Collected data:
╭──

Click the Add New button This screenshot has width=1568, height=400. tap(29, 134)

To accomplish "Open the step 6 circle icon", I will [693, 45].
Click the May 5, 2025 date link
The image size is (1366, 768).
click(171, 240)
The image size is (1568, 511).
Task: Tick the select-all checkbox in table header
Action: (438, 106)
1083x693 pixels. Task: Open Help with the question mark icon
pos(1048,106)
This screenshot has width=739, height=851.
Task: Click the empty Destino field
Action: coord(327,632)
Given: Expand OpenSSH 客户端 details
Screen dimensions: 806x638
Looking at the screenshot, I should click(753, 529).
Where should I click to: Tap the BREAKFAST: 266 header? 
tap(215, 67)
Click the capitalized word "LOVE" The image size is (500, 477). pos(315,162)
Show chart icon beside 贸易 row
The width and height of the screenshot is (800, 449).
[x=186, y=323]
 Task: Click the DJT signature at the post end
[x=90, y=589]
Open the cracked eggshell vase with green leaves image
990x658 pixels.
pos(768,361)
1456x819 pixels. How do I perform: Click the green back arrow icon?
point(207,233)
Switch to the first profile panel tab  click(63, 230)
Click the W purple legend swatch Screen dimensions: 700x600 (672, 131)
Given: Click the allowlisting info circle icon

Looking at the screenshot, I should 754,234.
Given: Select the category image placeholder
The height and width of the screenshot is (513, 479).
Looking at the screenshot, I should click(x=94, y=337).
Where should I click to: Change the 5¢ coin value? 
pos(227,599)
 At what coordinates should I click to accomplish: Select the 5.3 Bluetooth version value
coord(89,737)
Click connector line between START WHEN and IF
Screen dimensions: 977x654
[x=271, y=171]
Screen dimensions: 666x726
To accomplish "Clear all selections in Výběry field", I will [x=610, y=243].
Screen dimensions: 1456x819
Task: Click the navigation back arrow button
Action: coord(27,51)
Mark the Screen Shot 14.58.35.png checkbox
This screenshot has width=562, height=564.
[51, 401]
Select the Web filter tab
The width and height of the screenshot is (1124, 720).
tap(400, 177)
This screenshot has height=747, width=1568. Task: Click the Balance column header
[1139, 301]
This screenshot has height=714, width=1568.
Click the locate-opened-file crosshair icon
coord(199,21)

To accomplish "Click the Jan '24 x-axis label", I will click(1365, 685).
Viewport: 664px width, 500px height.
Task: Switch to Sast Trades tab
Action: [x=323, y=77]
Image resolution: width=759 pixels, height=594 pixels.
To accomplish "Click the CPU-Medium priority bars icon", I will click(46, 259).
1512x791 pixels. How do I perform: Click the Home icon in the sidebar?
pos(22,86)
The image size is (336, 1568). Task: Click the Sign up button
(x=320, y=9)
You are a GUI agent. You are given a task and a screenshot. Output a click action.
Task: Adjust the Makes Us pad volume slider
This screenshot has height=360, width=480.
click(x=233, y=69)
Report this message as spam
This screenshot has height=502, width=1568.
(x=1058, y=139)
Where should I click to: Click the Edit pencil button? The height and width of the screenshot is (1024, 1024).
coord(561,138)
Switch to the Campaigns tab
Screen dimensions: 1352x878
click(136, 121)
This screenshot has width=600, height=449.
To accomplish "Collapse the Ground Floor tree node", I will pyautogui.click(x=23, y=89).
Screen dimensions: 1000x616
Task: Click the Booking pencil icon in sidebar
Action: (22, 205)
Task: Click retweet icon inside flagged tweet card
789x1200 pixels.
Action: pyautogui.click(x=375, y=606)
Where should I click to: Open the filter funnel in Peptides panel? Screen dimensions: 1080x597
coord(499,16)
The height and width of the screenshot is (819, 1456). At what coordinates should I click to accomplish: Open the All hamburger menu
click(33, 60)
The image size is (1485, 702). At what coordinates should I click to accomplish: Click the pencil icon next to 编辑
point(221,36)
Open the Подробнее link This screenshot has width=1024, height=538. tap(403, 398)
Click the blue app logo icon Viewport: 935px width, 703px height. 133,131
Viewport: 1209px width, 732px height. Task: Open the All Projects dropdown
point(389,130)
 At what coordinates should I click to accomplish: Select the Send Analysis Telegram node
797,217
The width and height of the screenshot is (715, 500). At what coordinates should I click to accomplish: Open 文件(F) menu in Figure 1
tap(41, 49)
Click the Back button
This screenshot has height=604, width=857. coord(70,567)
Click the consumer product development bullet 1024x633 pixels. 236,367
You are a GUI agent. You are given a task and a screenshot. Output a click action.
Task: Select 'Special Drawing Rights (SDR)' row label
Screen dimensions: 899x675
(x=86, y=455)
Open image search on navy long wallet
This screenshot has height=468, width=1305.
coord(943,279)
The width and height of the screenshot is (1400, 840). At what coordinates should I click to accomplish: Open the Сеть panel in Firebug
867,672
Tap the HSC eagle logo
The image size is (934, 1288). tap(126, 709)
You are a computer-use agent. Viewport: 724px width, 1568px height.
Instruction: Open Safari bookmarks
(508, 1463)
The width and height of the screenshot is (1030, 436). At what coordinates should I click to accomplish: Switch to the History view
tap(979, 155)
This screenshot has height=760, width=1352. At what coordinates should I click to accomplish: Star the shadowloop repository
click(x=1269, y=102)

╰──

(GOAL OF THE EXERCISE):
The reply must repeat all of the records precisely.

(RESPONSE):
Click the Add New button This screenshot has width=1568, height=400. tap(29, 134)

To accomplish "Open the step 6 circle icon", I will [693, 45].
Click the May 5, 2025 date link
The image size is (1366, 768).
click(171, 240)
The image size is (1568, 511).
Task: Tick the select-all checkbox in table header
Action: (438, 106)
1083x693 pixels. Task: Open Help with the question mark icon
pos(1048,106)
This screenshot has width=739, height=851.
Task: Click the empty Destino field
Action: coord(327,632)
Given: Expand OpenSSH 客户端 details
Screen dimensions: 806x638
Looking at the screenshot, I should click(753, 529).
Where should I click to: Tap the BREAKFAST: 266 header? 
tap(215, 67)
Click the capitalized word "LOVE" The image size is (500, 477). pos(315,162)
Show chart icon beside 贸易 row
The width and height of the screenshot is (800, 449).
[x=186, y=323]
 Task: Click the DJT signature at the post end
[x=90, y=589]
Open the cracked eggshell vase with green leaves image
990x658 pixels.
pos(768,361)
1456x819 pixels. How do I perform: Click the green back arrow icon?
point(207,233)
Switch to the first profile panel tab  click(63, 230)
Click the W purple legend swatch Screen dimensions: 700x600 (672, 131)
Given: Click the allowlisting info circle icon

Looking at the screenshot, I should 754,234.
Given: Select the category image placeholder
The height and width of the screenshot is (513, 479).
Looking at the screenshot, I should click(x=94, y=337).
Where should I click to: Change the 5¢ coin value? 
pos(227,599)
 At what coordinates should I click to accomplish: Select the 5.3 Bluetooth version value
coord(89,737)
Click connector line between START WHEN and IF
Screen dimensions: 977x654
[x=271, y=171]
Screen dimensions: 666x726
To accomplish "Clear all selections in Výběry field", I will [x=610, y=243].
Screen dimensions: 1456x819
Task: Click the navigation back arrow button
Action: coord(27,51)
Mark the Screen Shot 14.58.35.png checkbox
This screenshot has width=562, height=564.
[51, 401]
Select the Web filter tab
The width and height of the screenshot is (1124, 720).
tap(400, 177)
This screenshot has height=747, width=1568. Task: Click the Balance column header
[1139, 301]
This screenshot has height=714, width=1568.
Click the locate-opened-file crosshair icon
coord(199,21)

To accomplish "Click the Jan '24 x-axis label", I will click(1365, 685).
Viewport: 664px width, 500px height.
Task: Switch to Sast Trades tab
Action: [x=323, y=77]
Image resolution: width=759 pixels, height=594 pixels.
To accomplish "Click the CPU-Medium priority bars icon", I will click(46, 259).
1512x791 pixels. How do I perform: Click the Home icon in the sidebar?
pos(22,86)
The image size is (336, 1568). Task: Click the Sign up button
(x=320, y=9)
You are a GUI agent. You are given a task and a screenshot. Output a click action.
Task: Adjust the Makes Us pad volume slider
This screenshot has height=360, width=480.
click(x=233, y=69)
Report this message as spam
This screenshot has height=502, width=1568.
(x=1058, y=139)
Where should I click to: Click the Edit pencil button? The height and width of the screenshot is (1024, 1024).
coord(561,138)
Switch to the Campaigns tab
Screen dimensions: 1352x878
click(136, 121)
This screenshot has width=600, height=449.
To accomplish "Collapse the Ground Floor tree node", I will pyautogui.click(x=23, y=89).
Screen dimensions: 1000x616
Task: Click the Booking pencil icon in sidebar
Action: (22, 205)
Task: Click retweet icon inside flagged tweet card
789x1200 pixels.
Action: pyautogui.click(x=375, y=606)
Where should I click to: Open the filter funnel in Peptides panel? Screen dimensions: 1080x597
coord(499,16)
The height and width of the screenshot is (819, 1456). At what coordinates should I click to accomplish: Open the All hamburger menu
click(33, 60)
The image size is (1485, 702). At what coordinates should I click to accomplish: Click the pencil icon next to 编辑
point(221,36)
Open the Подробнее link This screenshot has width=1024, height=538. tap(403, 398)
Click the blue app logo icon Viewport: 935px width, 703px height. 133,131
Viewport: 1209px width, 732px height. Task: Open the All Projects dropdown
point(389,130)
 At what coordinates should I click to accomplish: Select the Send Analysis Telegram node
797,217
The width and height of the screenshot is (715, 500). At what coordinates should I click to accomplish: Open 文件(F) menu in Figure 1
tap(41, 49)
Click the Back button
This screenshot has height=604, width=857. coord(70,567)
Click the consumer product development bullet 1024x633 pixels. 236,367
You are a GUI agent. You are given a task and a screenshot. Output a click action.
Task: Select 'Special Drawing Rights (SDR)' row label
Screen dimensions: 899x675
(x=86, y=455)
Open image search on navy long wallet
This screenshot has height=468, width=1305.
coord(943,279)
The width and height of the screenshot is (1400, 840). At what coordinates should I click to accomplish: Open the Сеть panel in Firebug
867,672
Tap the HSC eagle logo
The image size is (934, 1288). tap(126, 709)
You are a computer-use agent. Viewport: 724px width, 1568px height.
Instruction: Open Safari bookmarks
(508, 1463)
The width and height of the screenshot is (1030, 436). At what coordinates should I click to accomplish: Switch to the History view
tap(979, 155)
This screenshot has height=760, width=1352. At what coordinates should I click to accomplish: Star the shadowloop repository
click(x=1269, y=102)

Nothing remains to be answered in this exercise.